L'avenir dira si l'utilisation du Befa pourra être envisagée pour d'autres secteurs que le tertiaire
La jurisprudence de la CJUE apporte quelques précisions sur des aménagements intérieurs ne dépassant pas les exigences habituelles d'un locataire. Ainsi, selon la Cour, des prescriptions standards en termes d'organisation et de répartition des bureaux ou des demandes de création d'un sol surélevé afin de garantir la modularité de l'aménagement intérieur, ou encore d'un système de refroidissement de l'immeuble assuré par des éléments de plafond thermoactifs, constituent autant d'exigences habituelles (2).
La décision « SCI Victor Hugo 21 » n'est, quant à elle, pas très explicite sur ce point mais apparaît assez restrictive. Suivant son rapporteur public, le Conseil d'Etat retient en effet l'existence de « nombreux aménagements intérieurs […] nécessaires aux activités thérapeutiques spécifiques devant s'y dérouler » ; la spécificité des aménagements semblant découler de la nature de l'activité exercée.

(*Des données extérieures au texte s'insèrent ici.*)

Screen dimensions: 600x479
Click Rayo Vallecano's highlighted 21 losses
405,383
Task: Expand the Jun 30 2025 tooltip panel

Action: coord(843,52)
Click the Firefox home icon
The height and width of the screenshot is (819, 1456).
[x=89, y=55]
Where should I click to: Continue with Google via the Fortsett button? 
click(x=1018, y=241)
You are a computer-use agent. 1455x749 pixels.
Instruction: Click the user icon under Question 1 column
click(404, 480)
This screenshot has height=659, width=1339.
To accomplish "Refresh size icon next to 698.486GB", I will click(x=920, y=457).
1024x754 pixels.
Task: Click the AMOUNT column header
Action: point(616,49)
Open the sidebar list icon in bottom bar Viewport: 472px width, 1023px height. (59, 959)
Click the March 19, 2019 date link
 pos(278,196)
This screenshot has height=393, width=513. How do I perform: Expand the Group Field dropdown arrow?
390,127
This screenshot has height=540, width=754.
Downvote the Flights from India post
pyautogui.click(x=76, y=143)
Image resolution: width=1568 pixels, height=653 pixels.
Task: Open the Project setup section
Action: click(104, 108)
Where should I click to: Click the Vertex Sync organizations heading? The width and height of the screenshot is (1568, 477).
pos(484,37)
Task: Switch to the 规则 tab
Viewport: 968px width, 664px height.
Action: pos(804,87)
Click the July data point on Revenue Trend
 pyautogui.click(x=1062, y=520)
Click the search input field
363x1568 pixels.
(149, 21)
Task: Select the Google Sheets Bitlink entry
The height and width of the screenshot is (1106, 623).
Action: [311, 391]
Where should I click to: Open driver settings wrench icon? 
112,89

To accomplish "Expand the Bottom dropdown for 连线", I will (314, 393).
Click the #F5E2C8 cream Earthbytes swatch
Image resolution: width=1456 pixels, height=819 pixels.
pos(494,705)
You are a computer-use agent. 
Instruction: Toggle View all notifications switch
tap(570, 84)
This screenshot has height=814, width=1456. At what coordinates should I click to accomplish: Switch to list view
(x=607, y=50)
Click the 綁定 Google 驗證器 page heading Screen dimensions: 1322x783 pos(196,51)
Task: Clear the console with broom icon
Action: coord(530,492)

Le rapporteur public relève ainsi que s'il s'était agi uniquement de réaliser des travaux sur bâtiment existant en vue de « l'adapter à une activité tertiaire » ou de demander des aménagements intérieurs conçus en vue d'installer des « services administratifs » plutôt que de développer des activités médicales, la solution aurait pu être différente.
L'avenir dira donc si le Befa doit être cantonné à la location de bureaux ou si son utilisation peut être envisagée dans d'autres secteurs, étant précisé que l'organisation préalable d'une mise en concurrence « marché de travaux » ne suffira pas, pour les acheteurs soumis à l'interdiction du paiement différé, à sécu-riser les Befa reposant sur le paiement de « surloyers » sur la durée du contrat.
Ce qu'il faut retenir
♦ Le Conseil d'Etat apporte, dans sa décision « SCI Victor Hugo 21 » du 3 avril 2024, de nouvelles précisions quant aux conditions de requalification des contrats à objet immobilier en contrats de la commande publique.
♦ Il rappelle que le Befa est un marché de travaux lorsqu'il prévoit la réalisation de travaux ou la construction d'un ouvrage sur la conception desquels l'acheteur exerce une influence déterminante. Et affine les critères permettant d'établir une telle influence.
♦ La décision ne condamne pas pour autant totalement le recours, par les acheteurs soumis au CCP, au Befa, et par analogie aux contrats immobiliers tels que la Vefa ou la cession avec charges.
♦ Mais la voie est étroite et semble plus ouverte pour des activités tertiaires, standards, que pour des activités spécifiques comme ici des activités thérapeutiques.
(1) Ordonnance du 23 juillet 2015 relative aux marchés publics, art. 4 et 5 (applicables au litige) ; CCP, art.